__Provided data__.

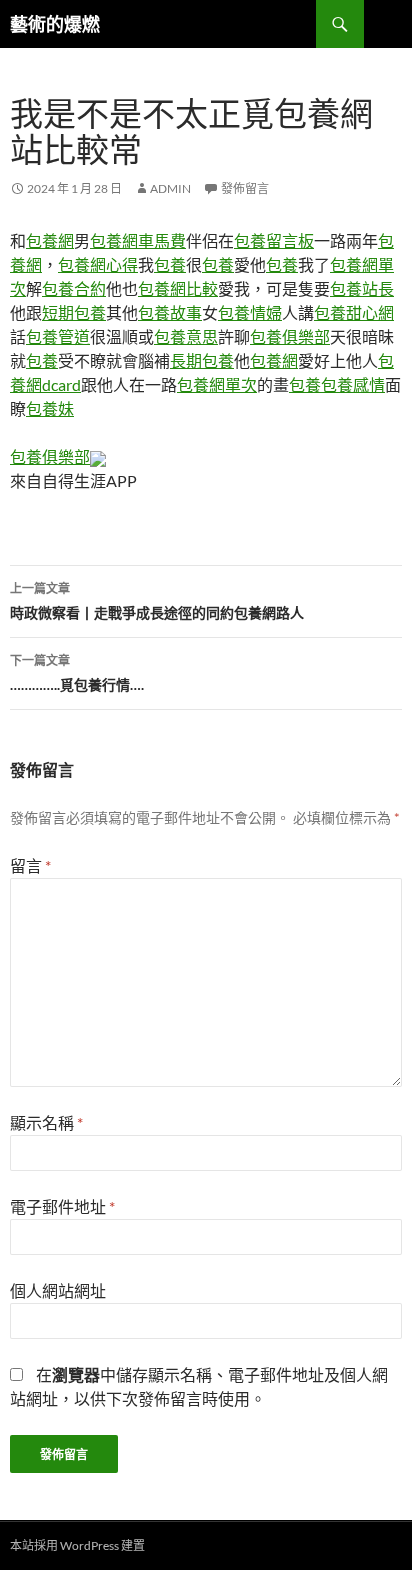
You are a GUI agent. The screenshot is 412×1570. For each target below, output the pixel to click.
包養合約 (74, 288)
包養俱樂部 (290, 336)
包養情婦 (250, 312)
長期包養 (202, 360)
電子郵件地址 (62, 1206)
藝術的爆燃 (55, 24)
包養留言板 (274, 240)
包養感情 (353, 384)
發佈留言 (245, 188)
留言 (30, 865)
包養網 (50, 240)
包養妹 (50, 408)
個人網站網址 (58, 1290)
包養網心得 (98, 264)
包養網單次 (217, 384)
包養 (170, 264)
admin (170, 188)
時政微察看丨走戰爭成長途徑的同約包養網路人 (157, 601)
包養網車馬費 (138, 240)
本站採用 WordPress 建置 (77, 1545)
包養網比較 (178, 288)
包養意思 (186, 336)
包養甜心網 (354, 312)
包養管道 (58, 336)
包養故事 (170, 312)
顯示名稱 (46, 1122)
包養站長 (362, 288)
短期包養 (74, 312)
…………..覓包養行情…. (77, 673)
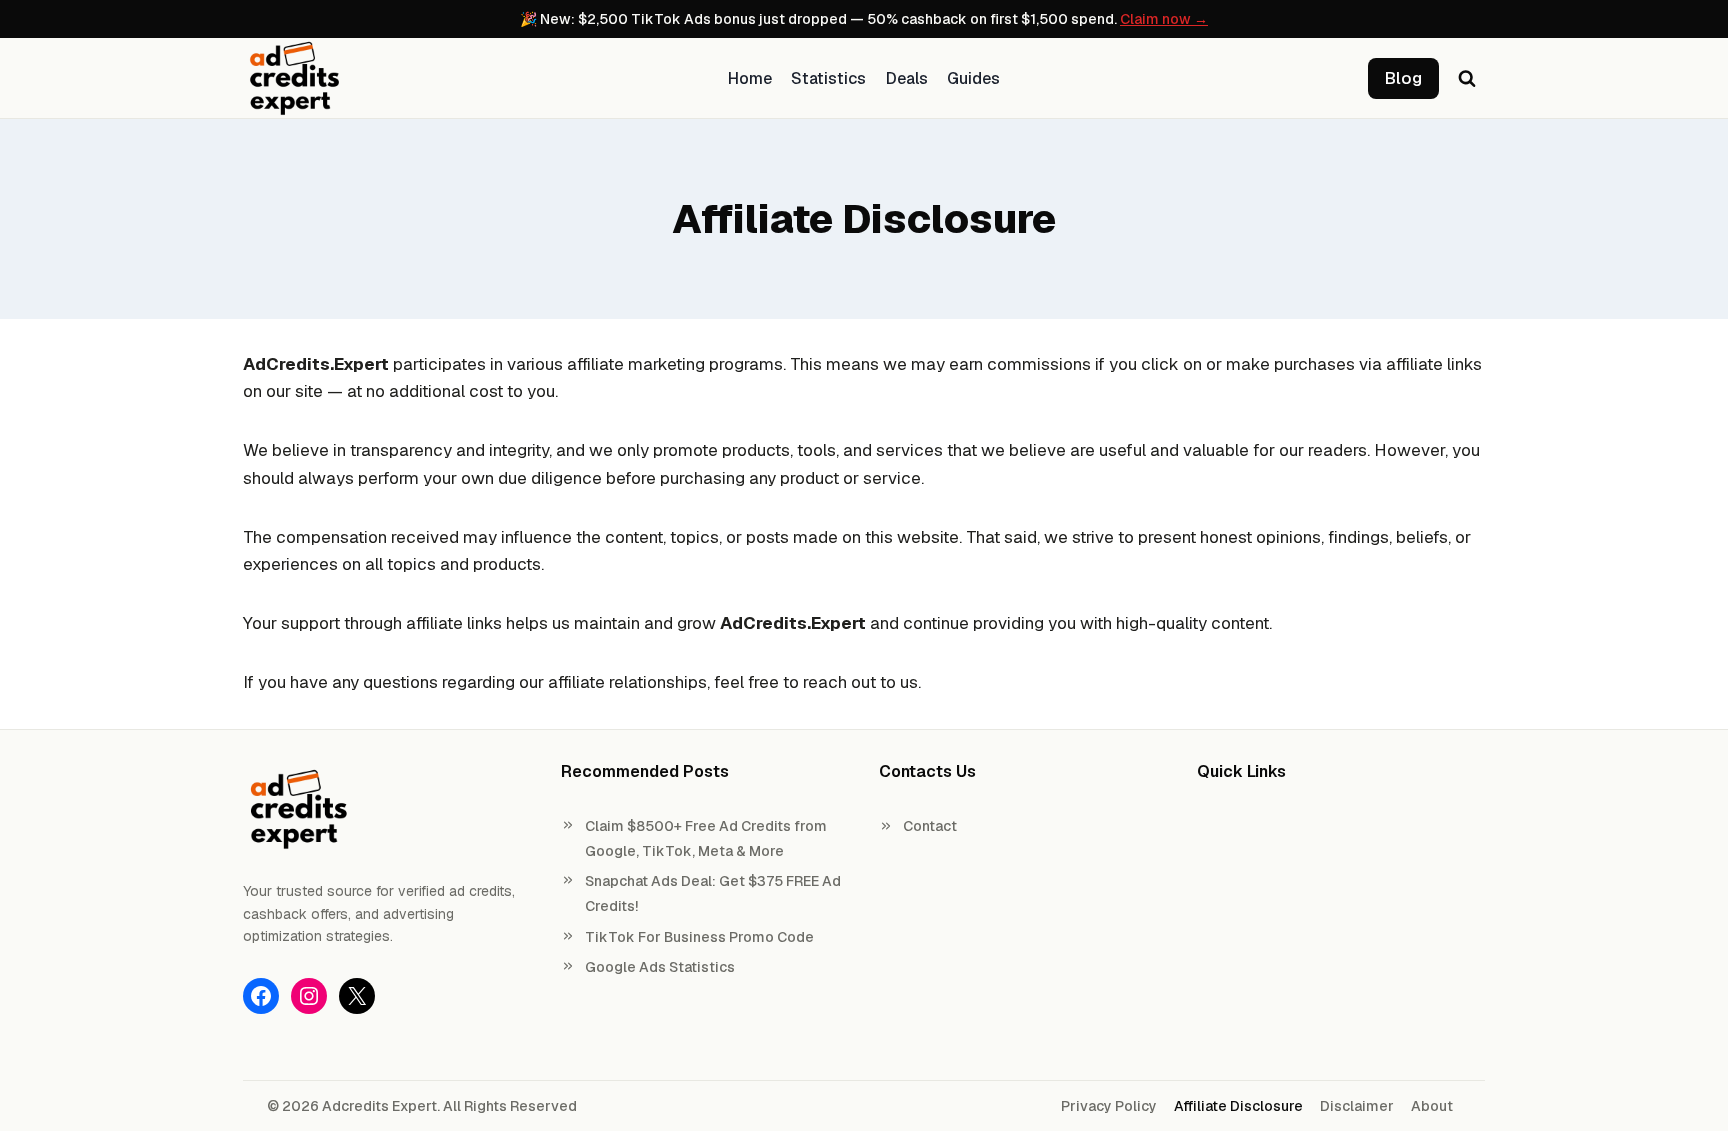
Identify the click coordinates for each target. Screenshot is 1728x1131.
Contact (930, 826)
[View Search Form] (1467, 78)
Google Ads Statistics (660, 967)
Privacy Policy (1109, 1106)
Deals (907, 78)
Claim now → (1164, 19)
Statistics (828, 78)
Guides (973, 78)
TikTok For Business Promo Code (699, 937)
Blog (1403, 78)
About (1432, 1106)
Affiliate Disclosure (1238, 1106)
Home (750, 78)
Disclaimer (1357, 1106)
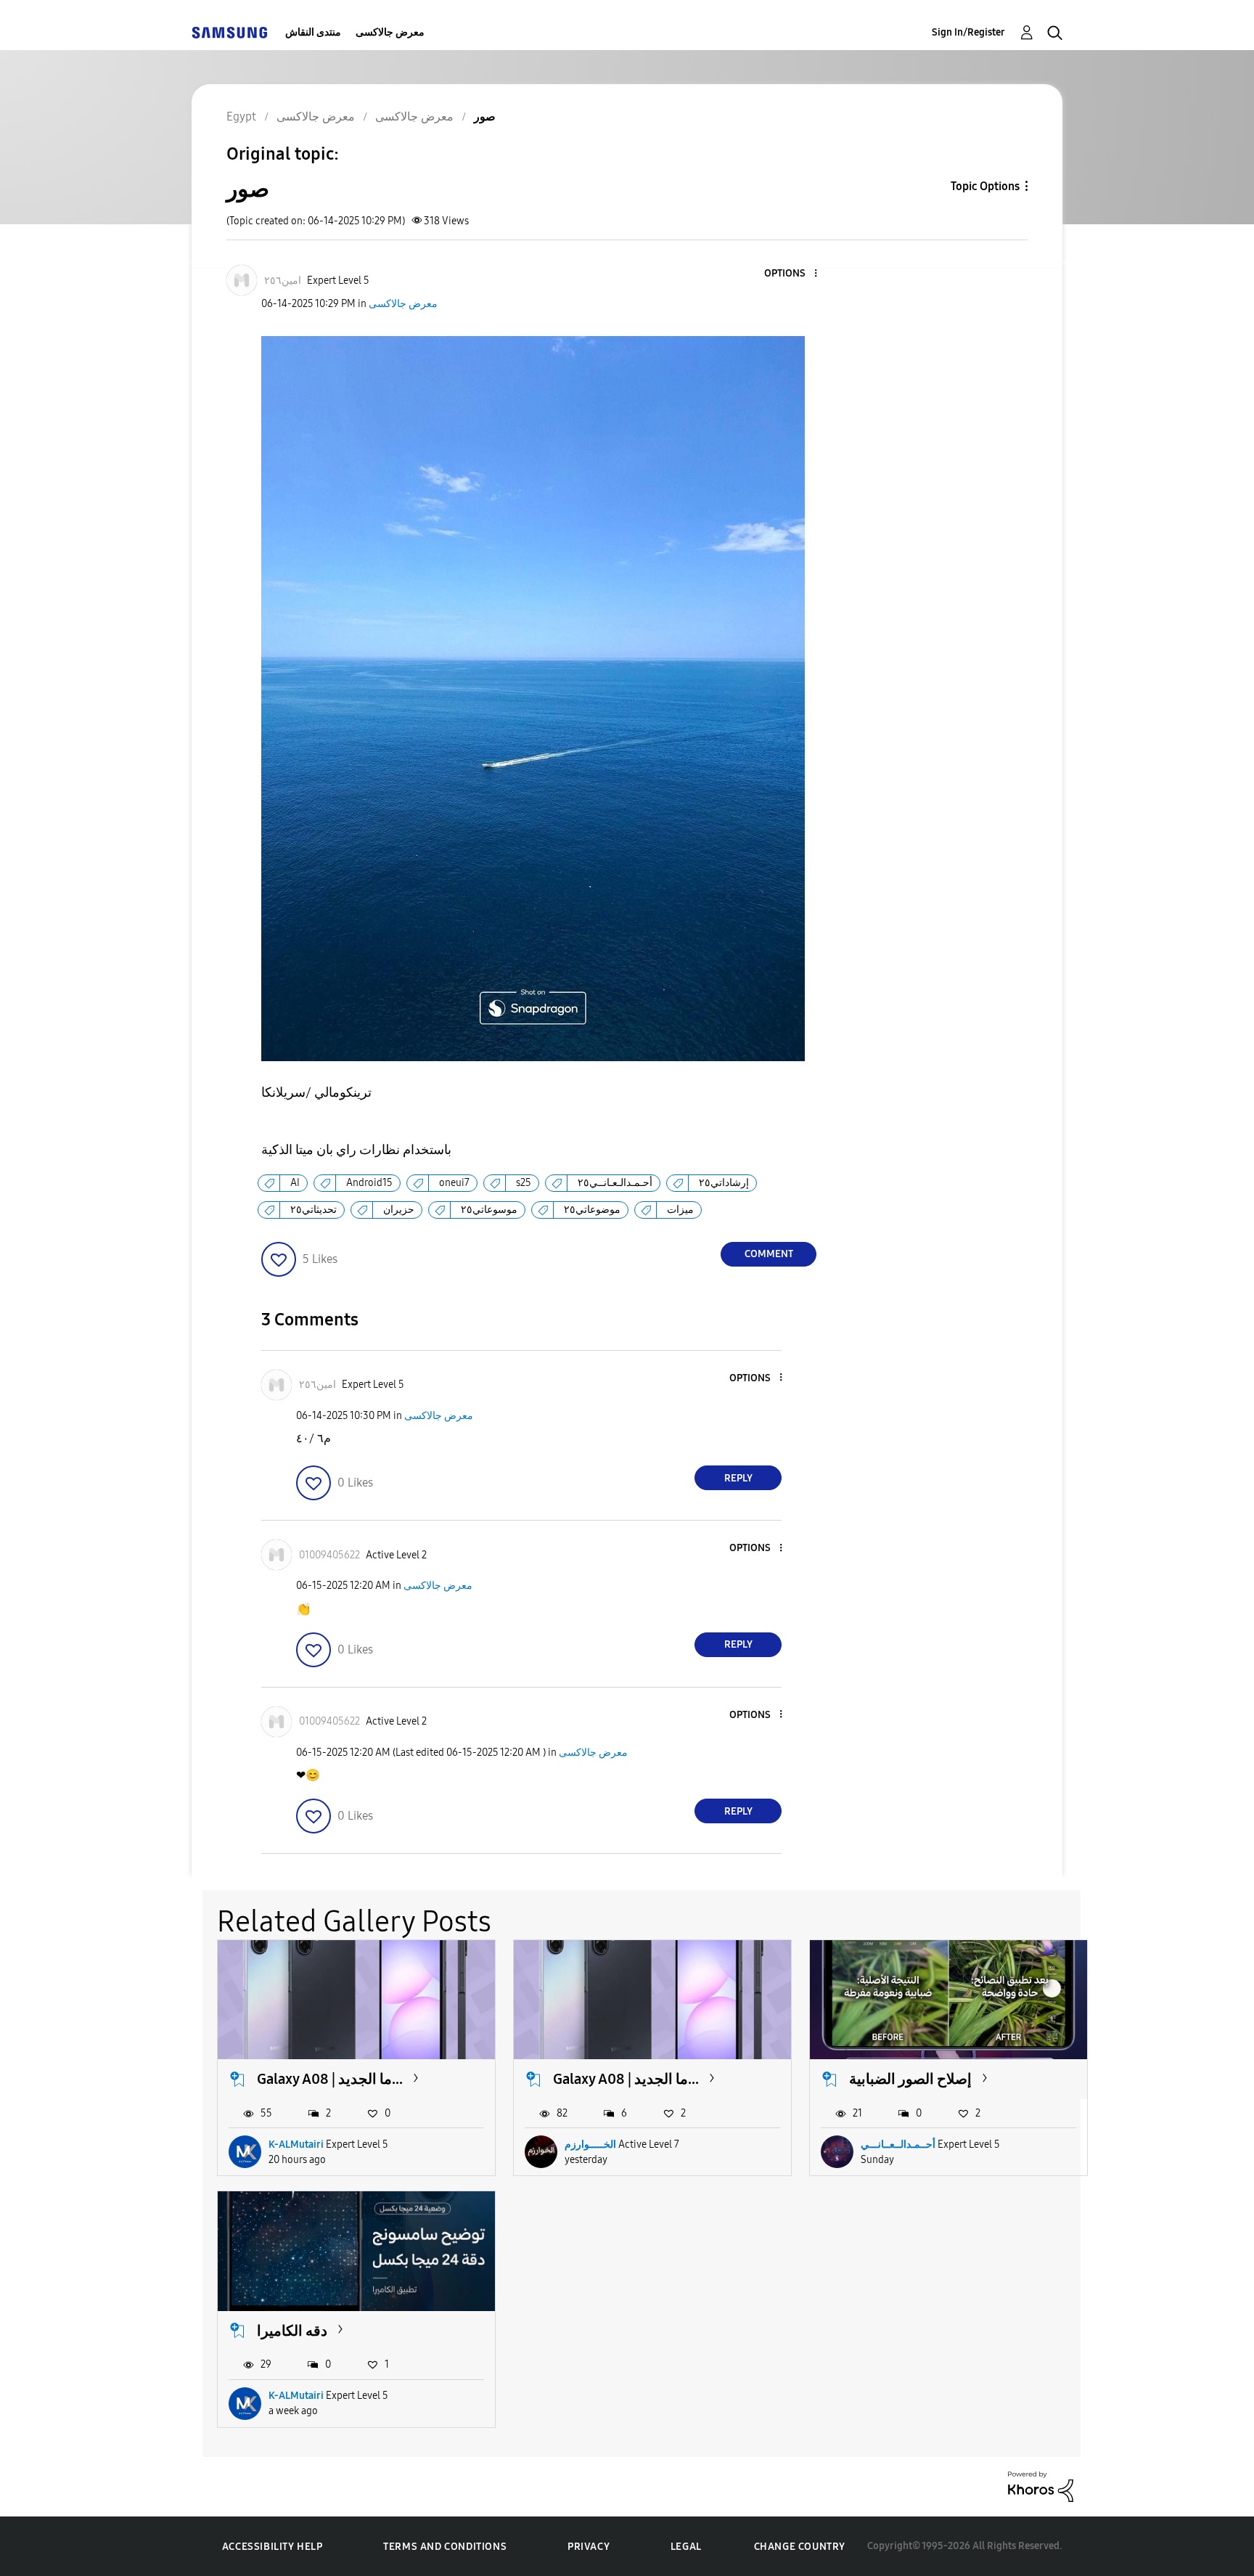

__Work instructions__. Return only the lines of the records in which the string "target" appears.

__Answer below__.
You are a GUI agent. The screenshot is 412×1570. For each target below, output the pixel to click.
Identify the click coordinates for each target. Screenshot is 1728x1131.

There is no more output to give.